(Supplied records Opens)

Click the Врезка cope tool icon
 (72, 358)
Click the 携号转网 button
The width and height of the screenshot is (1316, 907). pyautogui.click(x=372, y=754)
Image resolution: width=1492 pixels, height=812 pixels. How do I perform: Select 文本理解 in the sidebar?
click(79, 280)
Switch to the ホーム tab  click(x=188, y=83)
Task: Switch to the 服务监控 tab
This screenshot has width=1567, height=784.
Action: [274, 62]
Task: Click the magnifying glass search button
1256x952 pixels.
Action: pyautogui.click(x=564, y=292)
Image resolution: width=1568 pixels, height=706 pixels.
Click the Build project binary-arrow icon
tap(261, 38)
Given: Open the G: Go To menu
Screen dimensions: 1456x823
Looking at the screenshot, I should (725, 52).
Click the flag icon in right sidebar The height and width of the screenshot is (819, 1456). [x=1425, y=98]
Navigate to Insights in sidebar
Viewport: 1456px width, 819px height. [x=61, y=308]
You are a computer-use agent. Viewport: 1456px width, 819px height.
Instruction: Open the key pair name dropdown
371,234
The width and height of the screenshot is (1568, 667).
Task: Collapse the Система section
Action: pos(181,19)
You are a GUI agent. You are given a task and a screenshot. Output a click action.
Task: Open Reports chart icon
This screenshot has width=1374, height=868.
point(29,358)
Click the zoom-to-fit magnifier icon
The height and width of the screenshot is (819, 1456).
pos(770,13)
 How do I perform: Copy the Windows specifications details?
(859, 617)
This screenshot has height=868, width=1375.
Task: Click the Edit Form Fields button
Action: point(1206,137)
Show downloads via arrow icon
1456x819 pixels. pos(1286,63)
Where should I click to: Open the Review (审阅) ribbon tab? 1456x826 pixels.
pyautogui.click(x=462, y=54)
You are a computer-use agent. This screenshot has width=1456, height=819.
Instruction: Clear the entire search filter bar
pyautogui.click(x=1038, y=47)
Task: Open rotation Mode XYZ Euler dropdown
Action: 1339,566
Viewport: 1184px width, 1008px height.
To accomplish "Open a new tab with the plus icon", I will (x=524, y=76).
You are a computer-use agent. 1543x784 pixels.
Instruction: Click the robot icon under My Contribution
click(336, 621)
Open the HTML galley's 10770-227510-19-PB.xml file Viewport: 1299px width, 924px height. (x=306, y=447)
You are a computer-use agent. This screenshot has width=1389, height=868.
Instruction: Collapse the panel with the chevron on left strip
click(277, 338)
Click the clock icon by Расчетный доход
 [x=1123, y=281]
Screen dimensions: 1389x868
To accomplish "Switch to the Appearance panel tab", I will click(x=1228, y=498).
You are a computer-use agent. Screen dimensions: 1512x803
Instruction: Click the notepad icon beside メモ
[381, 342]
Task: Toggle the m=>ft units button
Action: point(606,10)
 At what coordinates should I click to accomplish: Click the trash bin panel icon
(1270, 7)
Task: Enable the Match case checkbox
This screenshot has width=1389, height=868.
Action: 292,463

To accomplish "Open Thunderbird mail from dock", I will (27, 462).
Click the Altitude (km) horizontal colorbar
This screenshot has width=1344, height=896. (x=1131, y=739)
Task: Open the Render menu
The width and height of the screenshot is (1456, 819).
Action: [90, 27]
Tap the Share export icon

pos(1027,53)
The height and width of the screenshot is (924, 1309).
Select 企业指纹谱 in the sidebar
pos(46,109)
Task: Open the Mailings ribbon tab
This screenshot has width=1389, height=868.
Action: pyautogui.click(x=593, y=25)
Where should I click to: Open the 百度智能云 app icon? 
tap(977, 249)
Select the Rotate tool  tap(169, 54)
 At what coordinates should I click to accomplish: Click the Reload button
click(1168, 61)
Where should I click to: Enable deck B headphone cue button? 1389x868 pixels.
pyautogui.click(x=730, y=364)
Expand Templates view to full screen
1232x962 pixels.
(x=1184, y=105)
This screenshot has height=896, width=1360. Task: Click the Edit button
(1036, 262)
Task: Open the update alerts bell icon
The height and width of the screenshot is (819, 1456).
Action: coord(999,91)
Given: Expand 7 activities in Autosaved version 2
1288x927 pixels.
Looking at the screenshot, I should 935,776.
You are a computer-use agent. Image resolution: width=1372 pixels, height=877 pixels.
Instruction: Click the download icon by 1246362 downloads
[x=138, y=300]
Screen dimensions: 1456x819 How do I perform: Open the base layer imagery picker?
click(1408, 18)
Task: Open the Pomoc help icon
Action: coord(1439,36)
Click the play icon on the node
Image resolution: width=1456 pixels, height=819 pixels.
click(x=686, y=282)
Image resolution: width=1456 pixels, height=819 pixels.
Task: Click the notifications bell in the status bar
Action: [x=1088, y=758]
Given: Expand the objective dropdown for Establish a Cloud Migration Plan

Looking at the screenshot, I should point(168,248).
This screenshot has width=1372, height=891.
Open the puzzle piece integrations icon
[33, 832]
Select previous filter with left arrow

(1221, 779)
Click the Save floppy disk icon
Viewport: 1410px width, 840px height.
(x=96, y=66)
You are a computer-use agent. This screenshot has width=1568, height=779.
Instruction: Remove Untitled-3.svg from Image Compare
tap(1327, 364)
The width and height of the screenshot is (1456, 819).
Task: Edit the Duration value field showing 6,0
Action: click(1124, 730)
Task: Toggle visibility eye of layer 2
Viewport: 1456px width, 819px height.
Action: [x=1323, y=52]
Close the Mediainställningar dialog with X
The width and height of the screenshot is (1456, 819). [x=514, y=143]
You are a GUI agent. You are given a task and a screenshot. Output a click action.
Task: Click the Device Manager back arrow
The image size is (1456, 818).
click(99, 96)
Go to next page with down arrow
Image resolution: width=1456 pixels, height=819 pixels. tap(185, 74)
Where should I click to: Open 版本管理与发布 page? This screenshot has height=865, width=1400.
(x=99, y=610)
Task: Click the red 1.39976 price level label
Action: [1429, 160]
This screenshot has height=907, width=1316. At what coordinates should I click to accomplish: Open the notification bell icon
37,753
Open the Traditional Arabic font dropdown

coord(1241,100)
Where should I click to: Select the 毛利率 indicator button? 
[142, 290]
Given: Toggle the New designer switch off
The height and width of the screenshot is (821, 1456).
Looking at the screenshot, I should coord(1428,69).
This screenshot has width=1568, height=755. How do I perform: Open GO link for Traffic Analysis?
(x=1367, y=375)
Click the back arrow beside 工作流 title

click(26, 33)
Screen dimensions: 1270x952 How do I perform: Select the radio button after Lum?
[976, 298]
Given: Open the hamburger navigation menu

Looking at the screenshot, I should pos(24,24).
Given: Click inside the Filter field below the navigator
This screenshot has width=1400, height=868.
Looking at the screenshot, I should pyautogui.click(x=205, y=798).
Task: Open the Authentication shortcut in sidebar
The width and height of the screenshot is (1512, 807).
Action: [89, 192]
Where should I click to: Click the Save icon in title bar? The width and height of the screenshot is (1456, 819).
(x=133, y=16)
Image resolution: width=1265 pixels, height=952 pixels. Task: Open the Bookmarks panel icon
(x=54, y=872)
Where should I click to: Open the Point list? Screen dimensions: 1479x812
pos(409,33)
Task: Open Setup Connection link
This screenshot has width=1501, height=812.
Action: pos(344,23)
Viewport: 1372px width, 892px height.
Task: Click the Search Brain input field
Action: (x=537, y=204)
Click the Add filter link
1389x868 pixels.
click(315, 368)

(Supplied records Closes)

### Exercise brief
Review the entries above and return every line where "will" appears.

### Written reply
To accomplish "Open a new tab with the plus icon", I will (x=524, y=76).
To accomplish "Switch to the Appearance panel tab", I will click(x=1228, y=498).
To accomplish "Open Thunderbird mail from dock", I will (27, 462).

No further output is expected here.